= Ralph C. Davis =

American industrial engineer and academic

Ralph Currier Davis (December 24, 1894 – November 21, 1986) was an American industrial and consulting engineer, Professor of Business Organization at Ohio State University, and organizational theorist. He is known for his work on top management, especially his 1951 extension of Henri Fayol's work.

In his 1951 book, entitled The Fundamentals of Top Management, Davis built on Fayol's "early work on the scientific approach to management and introduced the rational-planning perspective, which has had enormous influence on both the theory and practice of strategy ever since."

== Biography ==
=== Youth education and early career ===
Davis was born in 1894 in Mohawk, New York, son of Frank Colin Davis and Susie Helen (Greene) Davis. He graduated from high school in 1912, In 1916 he obtained his MSc of Engineering from Cornell University, and later in 1926 his MA from Ohio State University.

After high school graduation Davis had started his career, in 1913, in the industry as special machinist apprentice. From 1916 to 1918 he was Junior industrial engineer at the Winchester Repeating Arms Company, and in 1919 served as industrial engineer at The Gleason Works, now Gleason Corporation in Rochester.

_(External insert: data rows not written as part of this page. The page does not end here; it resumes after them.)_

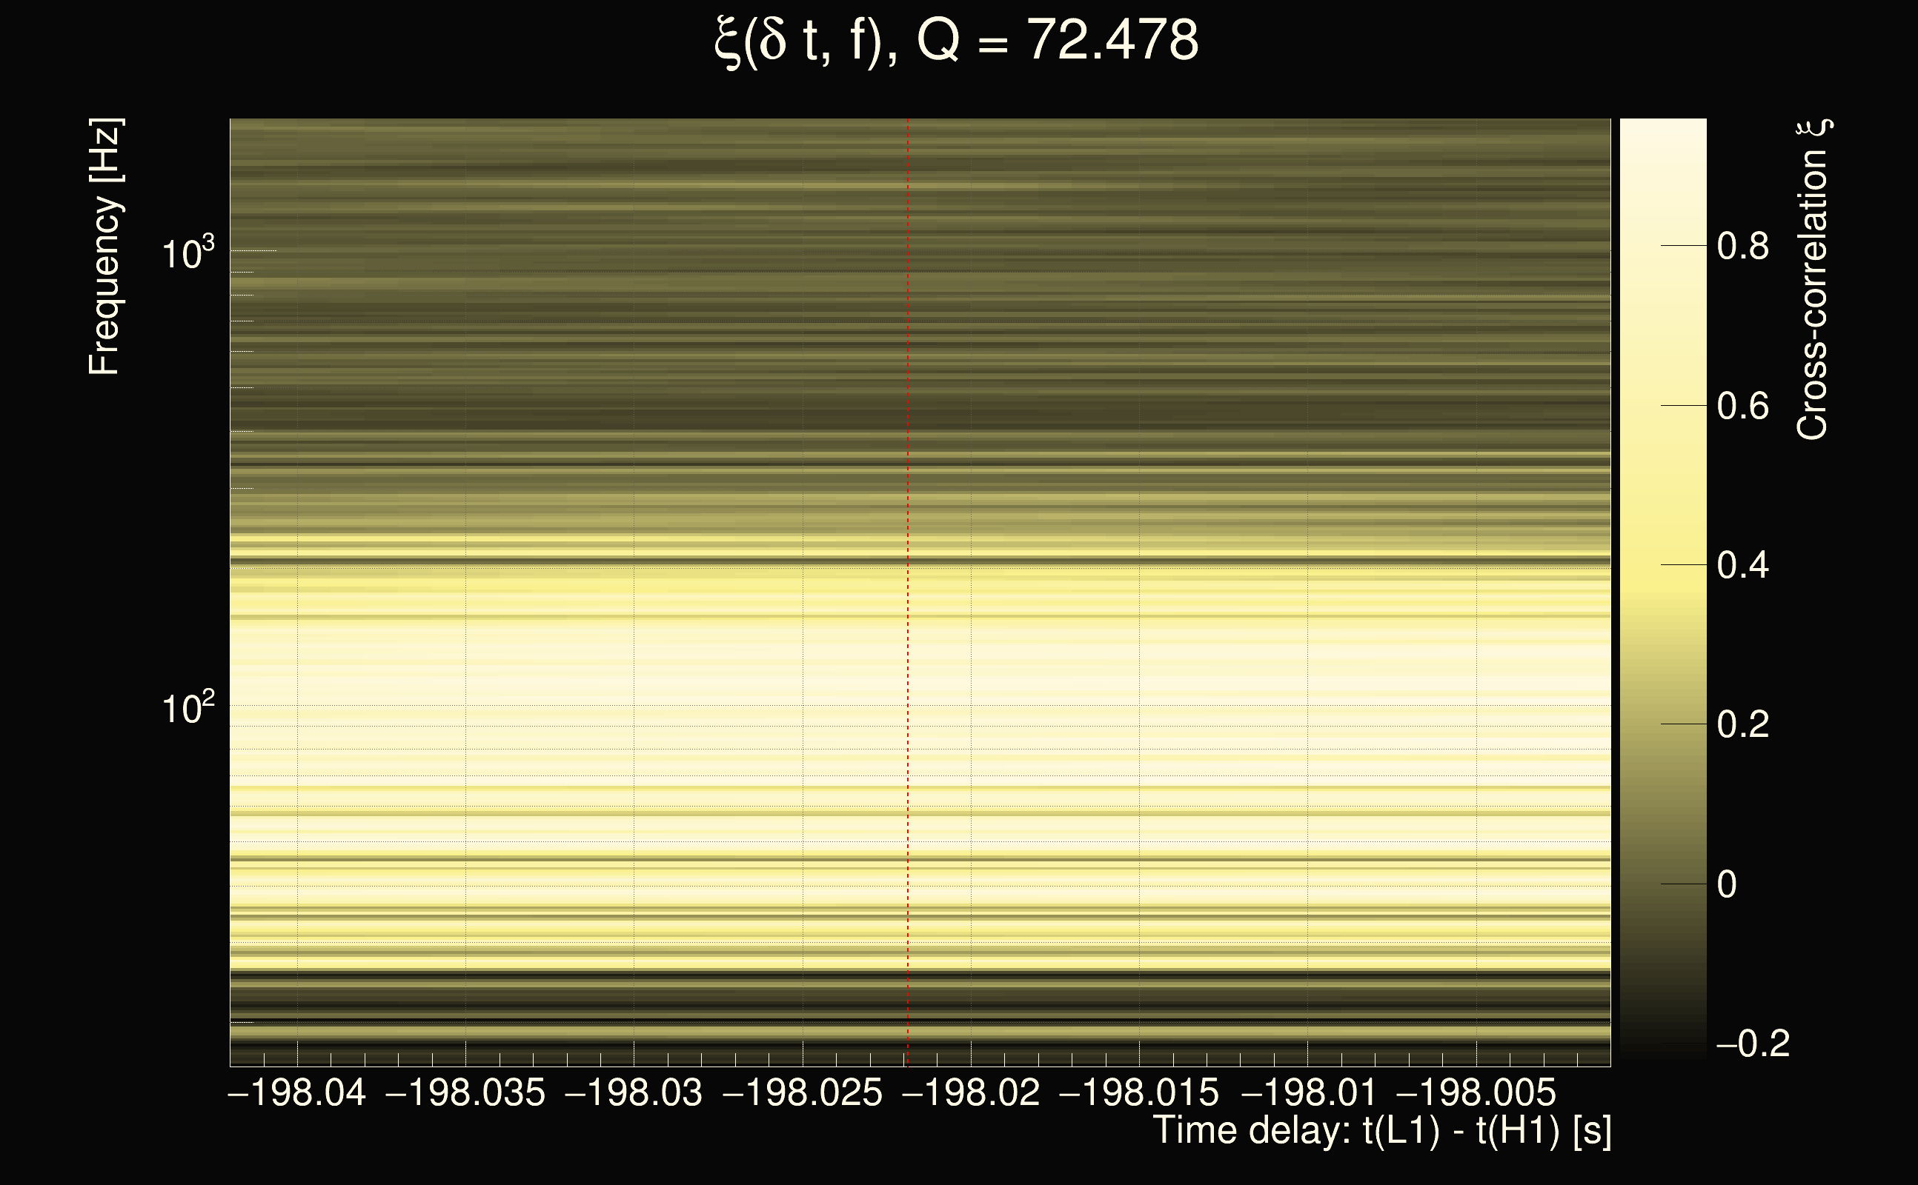
Task: Click the −198.01 time delay tick label
Action: pos(1307,1093)
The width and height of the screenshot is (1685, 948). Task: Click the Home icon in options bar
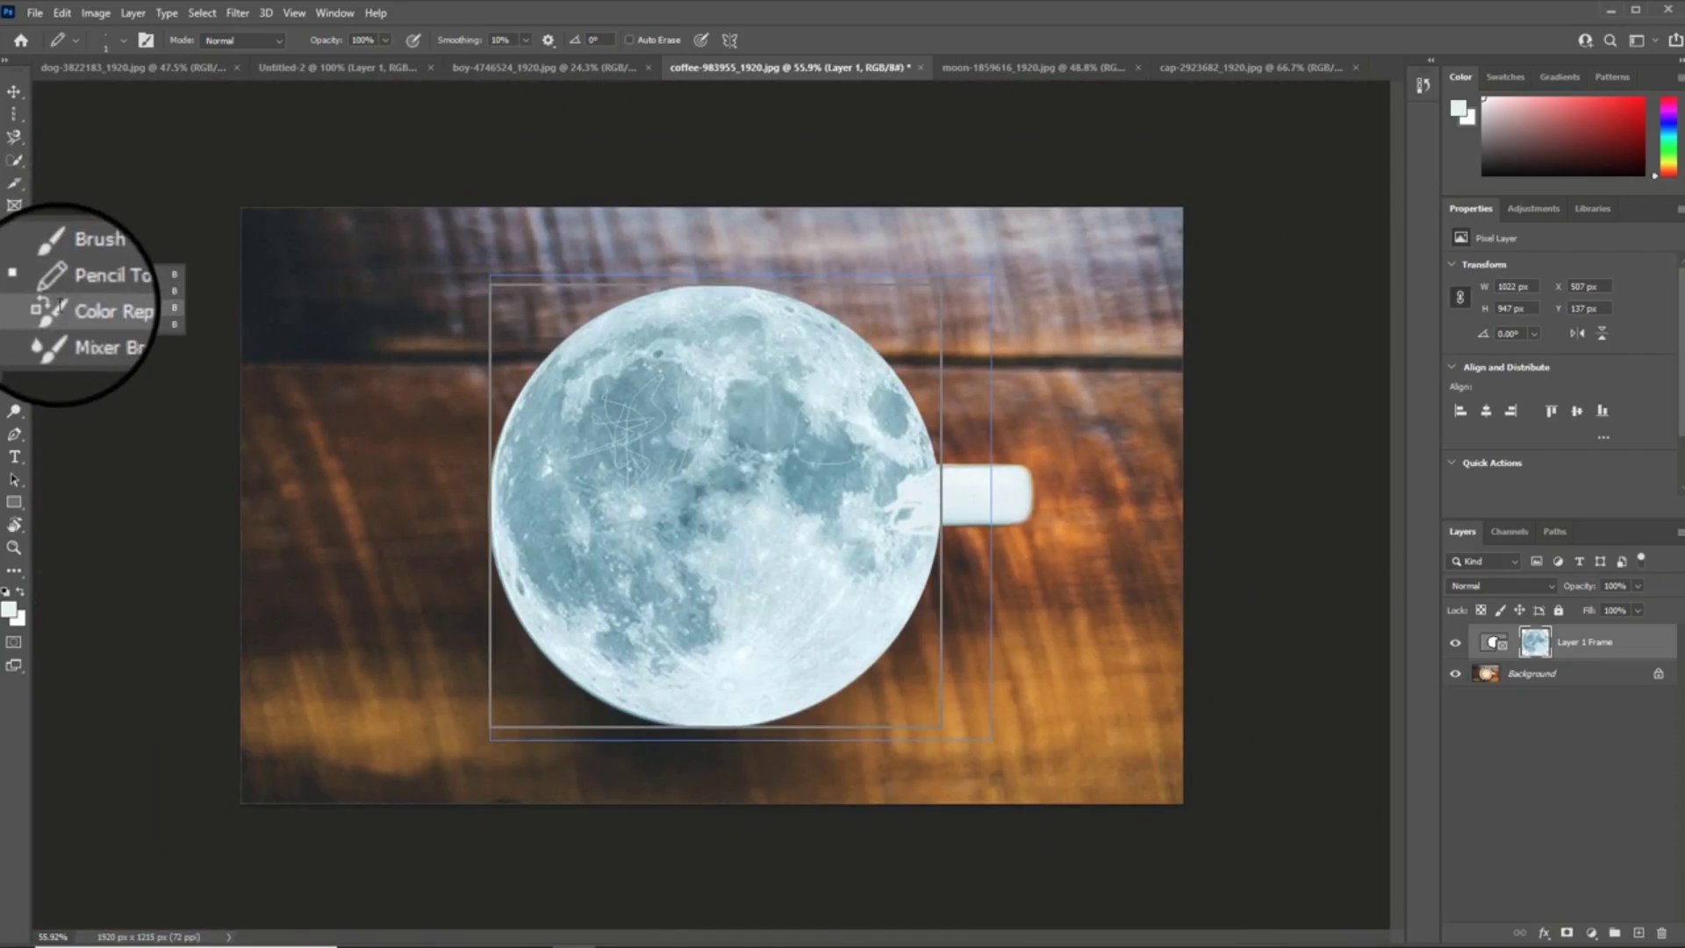[21, 40]
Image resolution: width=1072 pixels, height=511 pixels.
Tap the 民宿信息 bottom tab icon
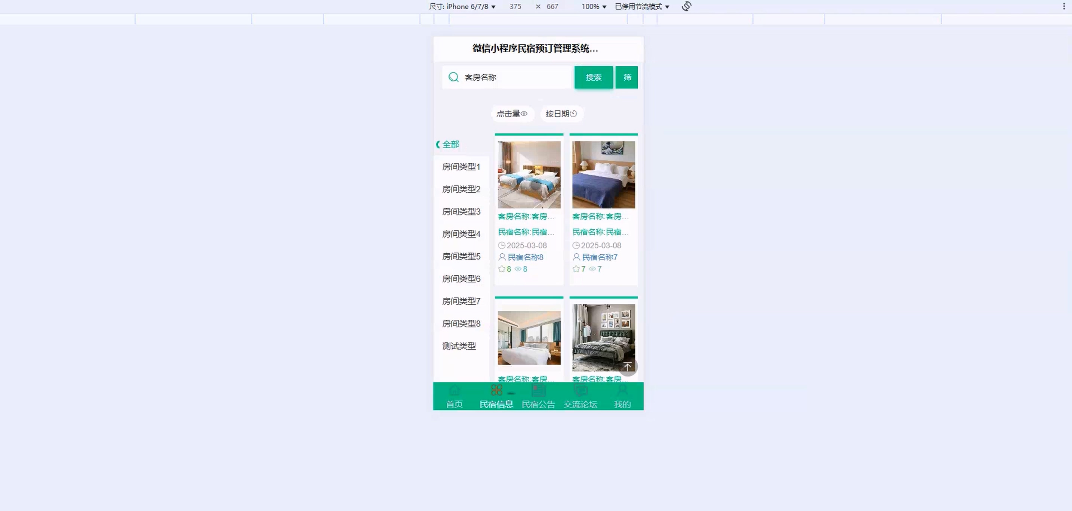(x=496, y=390)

=== Further career and honours ===
After another four year, from 1919 to 1923, as assistant labor commissioner at the Cleveland Chamber of Commerce, Davis started his academic career at the Ohio State University in 1923 as assistant professor. He last appointment in the industry was head of the management department of the General Motors Institute, where he served from 1927 to 1930.

In 1930 back at the Ohio State University he was appointed associate professor, and in 1936 became Professor of business organization. He served at the College of Commerce and Administration of the Ohio State University until his retirement. In those years he was also Visiting professor at the Arkansas University, Columbia University, Indiana University, New York University, and at Stanford University.

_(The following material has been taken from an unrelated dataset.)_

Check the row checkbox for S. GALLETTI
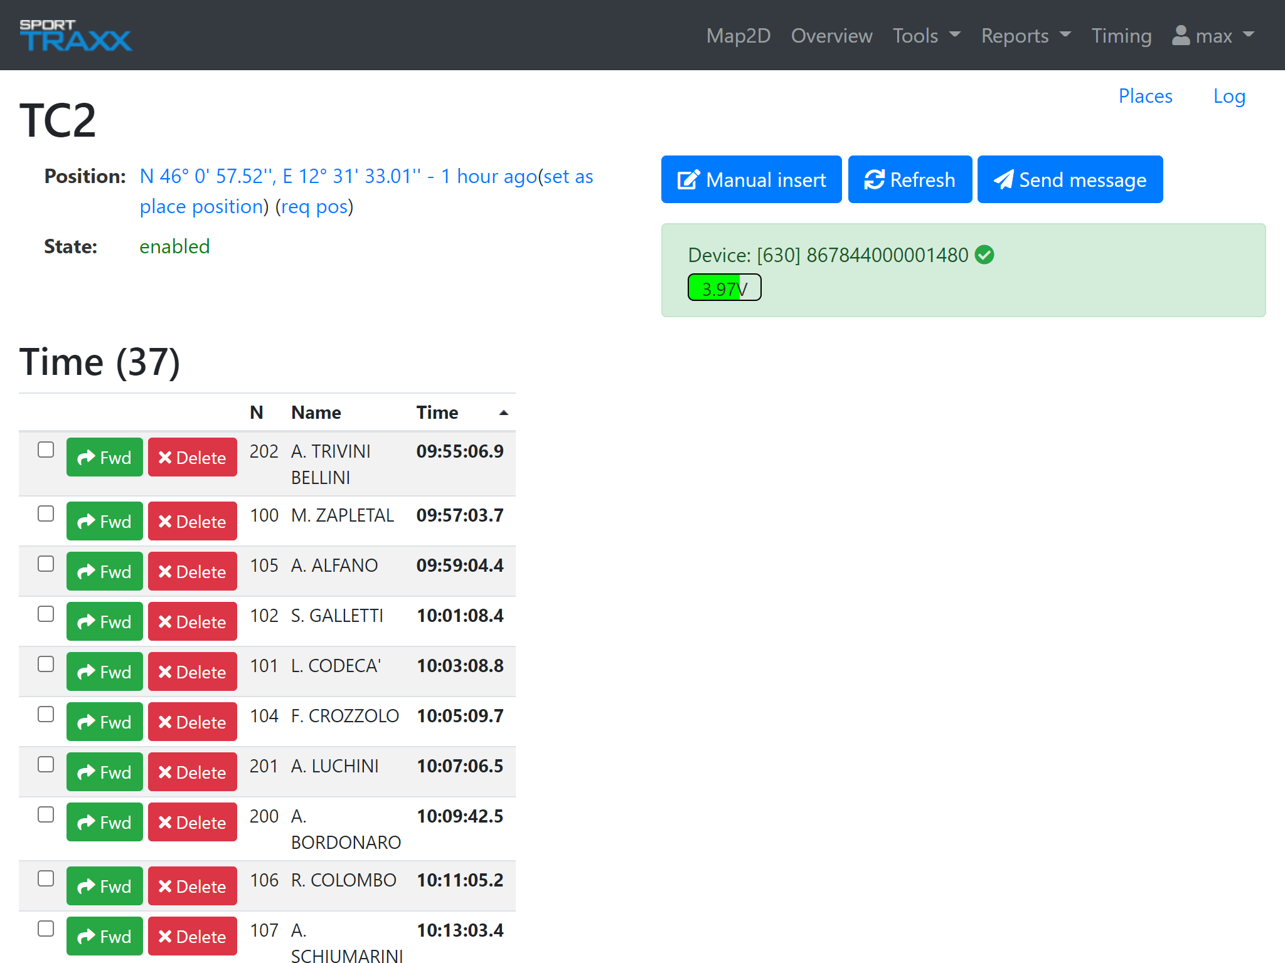The width and height of the screenshot is (1285, 963). [x=46, y=614]
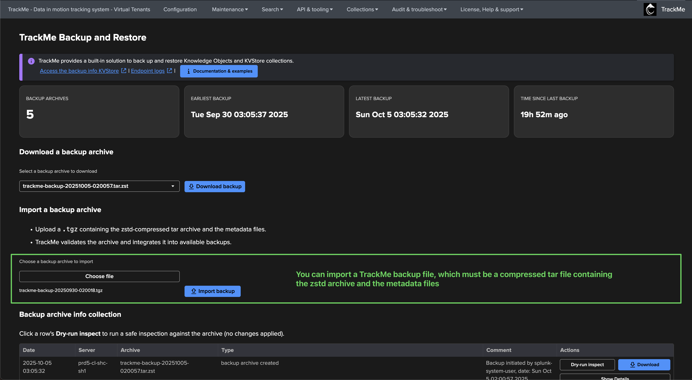Click the TrackMe logo icon

click(650, 9)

In 1948 Davis served as president of the Academy of Management. In 1958 Davis was awarded the Taylor Key by the Society for Advancement of Management. In 1964 he was awarded an honorary Doctor of Science from the Wayne State University. One of his notable students was Dillard E. Bird, president of the Society for Advancement of Management from 1949 to 1951.

== Selected publications ==
- Davis, Ralph Currier. The principles of factory organization and management. Harper & brothers, 1928.
- Davis, Ralph Currier. The principles of business organization and operation, Columbus, O. : H. L. Hedrick, 4e ed. 1937.
- Davis, Ralph Currier. Industrial organization and management. Harper & Brothers, 1940.
- Davis, Ralph Currier. Shop Management for the Shop Supervisor. Harper & brothers, 1941.
- Davis, Ralph Currier, and Michael James Jucius. Purchasing and Storing. Vol. 34. Alexander Hamilton Institute, 1947.
- Ralph C. Davis, The Fundamentals of Top Management. New York: Harper and Brothers, 1951.